An immigrant advocacy organization complained that the definition masked the “poisonous and derogatory nature of the term,” and last week the editors of the dictionary changed it.
The revised version handles the term as it does other slurs, flagging it as “offensive.” It now reads: “Used as a disparaging term for a child born to a noncitizen mother in a country that grants automatic citizenship to children born on its soil, especially when the child’s birthplace is thought to have been chosen in order to improve the mother’s or other relatives’ chances of securing eventual citizenship.”

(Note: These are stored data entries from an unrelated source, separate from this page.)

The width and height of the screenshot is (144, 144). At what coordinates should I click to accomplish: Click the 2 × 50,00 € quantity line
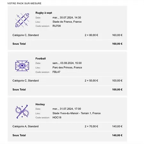91,81
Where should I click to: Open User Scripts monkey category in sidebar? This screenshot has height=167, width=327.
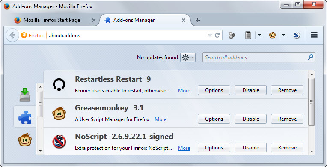pyautogui.click(x=25, y=140)
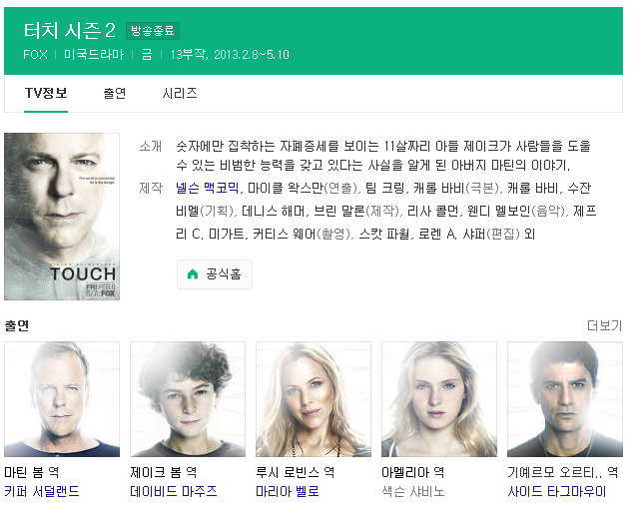Open the 키퍼 서덜랜드 actor link
This screenshot has height=511, width=639.
click(42, 491)
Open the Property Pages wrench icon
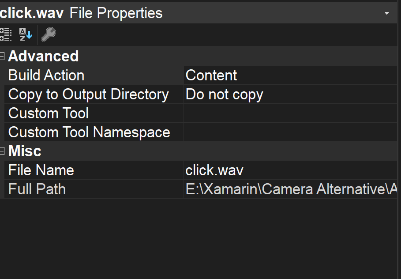Screen dimensions: 401x279 [x=48, y=34]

Note that in the new version the parents no longer have a citizenship-gaining strategy. The definition instead rests on the underlying assumptions and insulting intent of those who use the words “anchor baby” because they are passionately against illegal immigration.
It’s fine to flag the term as derogatory, but this is an ineffectual defense against hysterical nativists who love this put-down and will continue to use it regardless of whether a reference book considers it inappropriate or not.
This redefining response smacks of a schoolyard tiff where a bully zings a peer and instead of reacting with a searing comeback, the victim runs to an adult in the hopes that the ensuing comeuppance will make the jerk stop.
Words have power. Their use, and misuse, is important. But the effort expended to change how this rude term is defined shows a lack of imagination—it should have been spent on highlighting the inaccuracy of the term.
Why not ask the dictionary to add a few words—“legally incorrect” springs to mind—to the definition clarifying that anchor baby is a misnomer? For the record: A newborn U.S. citizen can’t help parents who are residing in the country illegally gain legal residency. Not, at least, until that baby has reached adulthood and only after the parents have gone home for three or 10 years before they can even begin the process for legal entry and eventual citizenship.
“The funny thing about it is that people believe that undocumented immigrants use this method to become legal but the immigration law is already structured to prevent the phenomenon of the ‘anchor baby,’” said Bryan Johnson, an immigration attorney in New York. “The parents are barred from adjusting to permanent residence if they’ve come to the U.S. illegally, or even if they are here legally on a tourist visa.”
Another way to attack a slur is to flip it around: Why not inject the terms “anchor parent,” “anchor spouse,” “anchor sibling,” and “anchor employer” into the lexicon? Millions of U.S.-born and naturalized citizens have scaled mountains of immigration-law red tape in order to get their loved ones—or uniquely talented employees—into the country legally and permanently.
Immigrant advocates should be out plastering the Internet with smiling pictures of U.S. servicemen and women who fell in love and married while overseas, successful business owners who went through the expensive and protracted process of securing permanent employment-based visas, and on and on.
“The whole history of the United States is about people emigrating here with the whole family following along—almost everyone emigrated here at one point and a lot of times their status was based on their parents,” Johnson told me. “My business partner got her status as a derivative of her parents’ asylum so her parents were her anchor. I’m only here because my grandparents came to this country so they were my anchor, for that matter.”
Not all rhetoric wars call for fighting fire with fire—though the escalating attacks on all immigrants, even the legal ones, and their families is increasingly making it feel necessary. In this case, though, dowsing the flames of ignorance with a cold, clear dose of reality would have been the better way.